Here, invisible yet strong, was the taboo of the old life. Round the squatting child was the protection of parents and school and policemen and the law.

The “old life” refers to the boys’ lives prior to crashing on the island and having to fight for survival. Their new life on the island is one where there are no adults. By implication, there is no one to ensure the boys’ behavior fits within the boundaries of moral and societal expectations. In this description, Roger observes a younger boy, Henry, and starts to test the boundaries which he, Roger, had been taught while growing up within the “norms” of society.

In all aspects of the “old life”—at school, at home, in public—Roger would have been taught not to be maliciously violent and to not bully younger boys. Here he is tempted to test these boundaries by throwing stones in Henry’s direction. However, the adult representatives of rules and orderly behavior—“parents and school and policemen and the law”—are still uppermost in Roger’s mind. The memory of these adults ensures that Roger’s behavior does not overstep the boundaries in that he does not make a direct hit on Henry with a stone.

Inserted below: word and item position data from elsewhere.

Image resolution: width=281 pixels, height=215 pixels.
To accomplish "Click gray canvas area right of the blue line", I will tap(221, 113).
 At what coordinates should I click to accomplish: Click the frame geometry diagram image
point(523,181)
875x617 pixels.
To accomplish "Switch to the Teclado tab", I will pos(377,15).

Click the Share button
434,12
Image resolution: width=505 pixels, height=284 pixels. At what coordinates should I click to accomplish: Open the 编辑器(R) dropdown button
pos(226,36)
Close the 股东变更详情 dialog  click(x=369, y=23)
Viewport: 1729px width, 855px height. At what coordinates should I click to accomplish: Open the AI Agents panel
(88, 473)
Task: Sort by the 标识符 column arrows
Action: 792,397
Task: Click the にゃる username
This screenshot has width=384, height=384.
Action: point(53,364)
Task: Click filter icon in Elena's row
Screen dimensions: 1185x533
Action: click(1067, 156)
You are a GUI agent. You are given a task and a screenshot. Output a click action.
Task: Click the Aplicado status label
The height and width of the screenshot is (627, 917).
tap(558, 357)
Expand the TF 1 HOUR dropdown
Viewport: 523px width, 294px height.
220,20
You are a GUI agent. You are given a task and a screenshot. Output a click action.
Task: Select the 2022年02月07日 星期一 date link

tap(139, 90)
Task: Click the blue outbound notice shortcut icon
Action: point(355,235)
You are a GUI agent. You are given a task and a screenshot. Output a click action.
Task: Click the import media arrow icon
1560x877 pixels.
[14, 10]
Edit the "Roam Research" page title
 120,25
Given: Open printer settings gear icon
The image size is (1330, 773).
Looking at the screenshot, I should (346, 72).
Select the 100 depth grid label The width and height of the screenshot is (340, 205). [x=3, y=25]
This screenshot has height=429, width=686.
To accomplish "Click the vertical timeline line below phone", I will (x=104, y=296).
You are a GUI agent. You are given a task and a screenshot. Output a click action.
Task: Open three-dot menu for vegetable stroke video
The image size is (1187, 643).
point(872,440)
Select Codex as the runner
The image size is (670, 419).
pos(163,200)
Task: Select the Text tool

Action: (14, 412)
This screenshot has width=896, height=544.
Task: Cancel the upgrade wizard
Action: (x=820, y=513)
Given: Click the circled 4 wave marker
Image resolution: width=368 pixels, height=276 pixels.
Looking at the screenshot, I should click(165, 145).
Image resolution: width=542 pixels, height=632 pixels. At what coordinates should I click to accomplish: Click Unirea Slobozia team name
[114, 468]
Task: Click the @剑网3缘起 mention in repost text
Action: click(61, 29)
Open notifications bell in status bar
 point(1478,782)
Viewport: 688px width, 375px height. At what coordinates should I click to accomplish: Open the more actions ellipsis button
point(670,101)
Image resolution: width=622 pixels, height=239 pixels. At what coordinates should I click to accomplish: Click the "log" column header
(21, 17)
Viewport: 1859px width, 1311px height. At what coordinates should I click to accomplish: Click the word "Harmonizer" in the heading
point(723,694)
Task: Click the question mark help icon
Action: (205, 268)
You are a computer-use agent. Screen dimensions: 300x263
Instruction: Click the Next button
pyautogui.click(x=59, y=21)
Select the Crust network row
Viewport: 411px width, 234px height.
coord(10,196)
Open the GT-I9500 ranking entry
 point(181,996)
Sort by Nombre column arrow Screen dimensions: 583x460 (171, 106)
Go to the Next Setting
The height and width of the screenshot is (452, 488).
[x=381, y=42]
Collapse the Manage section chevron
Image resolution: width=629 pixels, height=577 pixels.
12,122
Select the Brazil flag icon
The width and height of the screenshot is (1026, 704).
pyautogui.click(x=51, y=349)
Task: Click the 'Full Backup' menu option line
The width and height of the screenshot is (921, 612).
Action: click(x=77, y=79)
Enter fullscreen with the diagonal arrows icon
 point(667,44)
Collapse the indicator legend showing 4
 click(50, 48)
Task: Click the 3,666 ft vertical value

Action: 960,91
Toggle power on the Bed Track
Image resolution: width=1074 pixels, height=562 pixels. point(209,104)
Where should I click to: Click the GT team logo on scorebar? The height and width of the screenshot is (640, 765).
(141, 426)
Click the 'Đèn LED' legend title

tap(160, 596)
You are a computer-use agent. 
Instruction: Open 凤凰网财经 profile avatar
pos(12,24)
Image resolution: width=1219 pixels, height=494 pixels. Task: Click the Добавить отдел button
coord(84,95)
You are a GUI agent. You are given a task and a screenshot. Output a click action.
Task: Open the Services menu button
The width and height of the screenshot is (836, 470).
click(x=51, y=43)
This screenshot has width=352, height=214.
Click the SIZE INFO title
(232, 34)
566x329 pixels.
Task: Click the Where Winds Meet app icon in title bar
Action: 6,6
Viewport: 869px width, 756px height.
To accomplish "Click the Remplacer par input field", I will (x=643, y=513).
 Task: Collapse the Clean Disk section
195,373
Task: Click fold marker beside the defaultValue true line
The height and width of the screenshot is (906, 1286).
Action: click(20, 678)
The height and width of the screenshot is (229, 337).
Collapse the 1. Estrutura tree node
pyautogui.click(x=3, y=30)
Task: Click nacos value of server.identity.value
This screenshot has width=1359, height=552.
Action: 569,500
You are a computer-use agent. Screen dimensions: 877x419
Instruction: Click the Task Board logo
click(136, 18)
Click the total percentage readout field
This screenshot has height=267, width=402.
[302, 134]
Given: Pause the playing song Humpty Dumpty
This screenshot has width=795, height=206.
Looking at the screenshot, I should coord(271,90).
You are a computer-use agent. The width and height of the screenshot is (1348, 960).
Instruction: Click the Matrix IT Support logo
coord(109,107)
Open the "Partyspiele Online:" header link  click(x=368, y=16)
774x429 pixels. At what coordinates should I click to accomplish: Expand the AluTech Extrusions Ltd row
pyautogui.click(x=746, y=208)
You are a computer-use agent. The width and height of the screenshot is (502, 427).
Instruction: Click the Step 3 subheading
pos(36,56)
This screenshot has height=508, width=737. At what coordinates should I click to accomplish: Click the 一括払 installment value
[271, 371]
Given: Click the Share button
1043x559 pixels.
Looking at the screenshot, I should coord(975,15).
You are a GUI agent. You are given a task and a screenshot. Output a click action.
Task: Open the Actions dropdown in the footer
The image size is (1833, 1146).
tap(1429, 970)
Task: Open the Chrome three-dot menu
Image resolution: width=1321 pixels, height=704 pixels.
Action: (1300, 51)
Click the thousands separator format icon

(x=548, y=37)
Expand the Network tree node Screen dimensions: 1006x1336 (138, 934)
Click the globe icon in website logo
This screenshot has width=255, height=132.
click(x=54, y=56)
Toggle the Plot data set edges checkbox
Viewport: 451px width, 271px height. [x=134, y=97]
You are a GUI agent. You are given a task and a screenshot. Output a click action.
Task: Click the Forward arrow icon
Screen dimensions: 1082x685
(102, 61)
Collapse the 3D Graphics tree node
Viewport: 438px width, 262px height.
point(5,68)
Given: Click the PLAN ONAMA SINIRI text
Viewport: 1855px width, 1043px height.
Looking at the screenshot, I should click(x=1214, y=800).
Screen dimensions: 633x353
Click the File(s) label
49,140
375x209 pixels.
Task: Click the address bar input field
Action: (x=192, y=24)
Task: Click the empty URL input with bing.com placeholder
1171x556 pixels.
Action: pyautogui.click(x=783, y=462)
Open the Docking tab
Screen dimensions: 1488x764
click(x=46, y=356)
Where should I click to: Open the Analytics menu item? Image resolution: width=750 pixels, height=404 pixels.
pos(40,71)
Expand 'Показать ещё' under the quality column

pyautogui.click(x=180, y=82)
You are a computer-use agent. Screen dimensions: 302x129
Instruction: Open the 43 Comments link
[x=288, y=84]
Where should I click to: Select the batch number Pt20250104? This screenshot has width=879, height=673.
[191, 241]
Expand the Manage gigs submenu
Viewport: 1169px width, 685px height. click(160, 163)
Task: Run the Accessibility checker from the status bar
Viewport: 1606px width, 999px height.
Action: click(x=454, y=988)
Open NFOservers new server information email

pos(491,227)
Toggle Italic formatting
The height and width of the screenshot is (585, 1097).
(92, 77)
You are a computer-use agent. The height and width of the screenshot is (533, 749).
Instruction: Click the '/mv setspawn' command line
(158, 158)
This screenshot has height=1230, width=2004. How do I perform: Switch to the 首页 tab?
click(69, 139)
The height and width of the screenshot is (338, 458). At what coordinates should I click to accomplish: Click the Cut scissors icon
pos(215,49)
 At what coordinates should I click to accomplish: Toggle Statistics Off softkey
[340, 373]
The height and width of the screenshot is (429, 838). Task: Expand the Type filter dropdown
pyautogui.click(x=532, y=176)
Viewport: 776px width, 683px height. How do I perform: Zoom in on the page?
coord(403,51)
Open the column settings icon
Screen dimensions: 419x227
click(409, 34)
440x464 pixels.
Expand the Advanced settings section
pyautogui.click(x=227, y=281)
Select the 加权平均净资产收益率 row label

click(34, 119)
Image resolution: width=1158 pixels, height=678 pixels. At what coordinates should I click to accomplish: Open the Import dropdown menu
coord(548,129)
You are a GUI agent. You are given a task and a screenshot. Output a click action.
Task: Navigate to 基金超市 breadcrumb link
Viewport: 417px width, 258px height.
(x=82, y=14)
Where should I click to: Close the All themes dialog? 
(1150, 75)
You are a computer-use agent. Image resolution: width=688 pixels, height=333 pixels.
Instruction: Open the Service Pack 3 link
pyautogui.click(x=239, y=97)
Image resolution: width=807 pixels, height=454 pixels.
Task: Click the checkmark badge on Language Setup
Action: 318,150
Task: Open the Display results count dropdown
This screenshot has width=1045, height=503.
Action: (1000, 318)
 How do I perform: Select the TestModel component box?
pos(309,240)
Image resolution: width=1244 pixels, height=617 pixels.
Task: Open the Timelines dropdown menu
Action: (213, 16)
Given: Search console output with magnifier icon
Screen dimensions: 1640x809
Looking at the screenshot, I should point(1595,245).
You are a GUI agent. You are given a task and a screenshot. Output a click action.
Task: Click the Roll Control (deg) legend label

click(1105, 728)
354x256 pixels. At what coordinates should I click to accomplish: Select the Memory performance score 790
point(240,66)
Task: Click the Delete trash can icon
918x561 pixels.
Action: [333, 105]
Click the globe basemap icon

The “old life” is thus the reference to all the rules and guidelines for behavior which a young boy would be taught at home, at school, and in society. In the same way certain things would be taught to be "taboo" or things which should never be done. One such taboo would be to purposefully throw a stone at a younger child with the intention of harming this child. This is what tempts Roger and he tests the boundaries in this extract.